Bourdain's t.v. shows were excruciatingly enjoyable. I liked the idea of them. I disliked his on-air personality, bearish and predictable. His narrator's voice was decidedly strained. But I would return to those shows after long absences, watching after dinner with a drink.
What I enjoyed most about him was his life/death wish. He reminded me of some of my favorite flawed characters. Jim Harrison. Ernest Hemingway. They ate and drank fearlessly. Or so they seemed. But we know that in the lonely midnight of doubt, fear and regret were dangerous companions.
I do not mind suicides. People say that it is a selfish act, but I can't see it that way myself. What is the rational alternative? To get better? There is certainly a point when you know there is no "getting better." To my mind, it is selfish of people to want to deny the right to not continue down a road you no longer want to travel. There is no compassion there. We weep in fear, I guess, for ourselves.
The doctor and her young, pretty P.A. apprentice poked and prodded me every which way. The P.A. told me that the doctor would get me naked.
"When I first starting working here, I was like, 'Oh, my!'"
She did. She played with my nuts and stuck her finger about four knuckles deep into my butt, among other things. They took blood and urine and did an E.K.G. I have to wait two weeks for the bad news.
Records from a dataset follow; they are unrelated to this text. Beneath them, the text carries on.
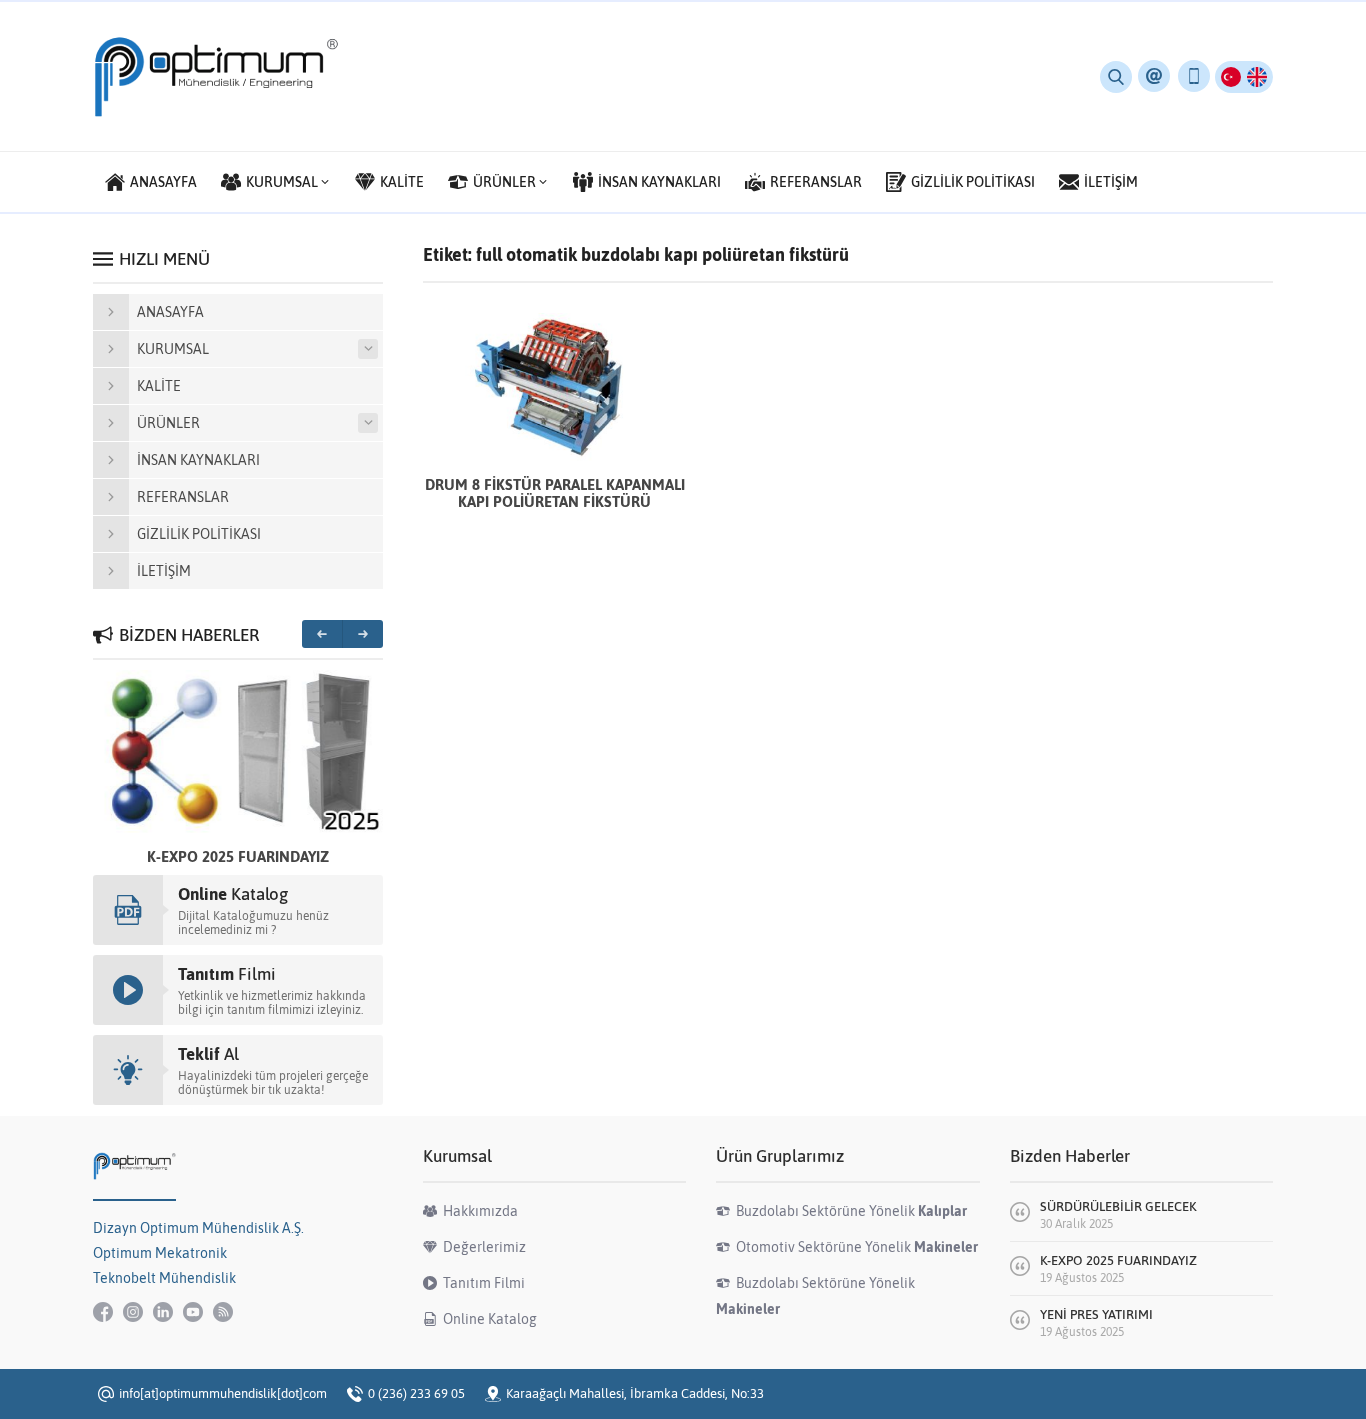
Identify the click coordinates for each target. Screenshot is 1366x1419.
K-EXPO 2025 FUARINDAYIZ (238, 856)
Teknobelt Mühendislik (164, 1278)
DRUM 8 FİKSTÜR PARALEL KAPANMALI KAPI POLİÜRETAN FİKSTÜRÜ (555, 493)
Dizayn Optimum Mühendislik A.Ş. (198, 1228)
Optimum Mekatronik (160, 1253)
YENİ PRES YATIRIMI (1096, 1314)
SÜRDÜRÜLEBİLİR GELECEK (1118, 1206)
But the Bourdain thing lifted me in a weird way. One can cheat life out of its vicious fun. One needn't play its morbid game on its terms. Bourdain decided to opt out, just to quit. In "Kitchen Confidential," he called life, among other things, "unsatisfying."
I guess, in the end, he was deeply disappointed.
I haven't been around for awhile. I haven't done anything worthy of report. I just felt like writing this today. Don't expect anything else. Maybe, but not certainly. Not tomorrow. Not often.
at 6:26 AM
Tuesday, March 27, 2018
I went to this show with Q sometime around the turn of the century. I took this photo with my old Voigtlander rangefinder. I think I will quit posting my own photographs here and use the photographs by others from now on. I am disappointed about everything at the moment. I am not getting good feedback on my creative life and think it might be better done in secret to be revealed only after my death. I'm tired of the world and tired of expecting anything good to come from it. I'll be a curator here. I will reveal a wonderful world to you without any cost to my own psyche. I'm tired of arguing my case. It costs me too much.
I took this picture, though, somewhere back in time. Now I'll go and begin my collection, though my choices will probably get me into trouble, too.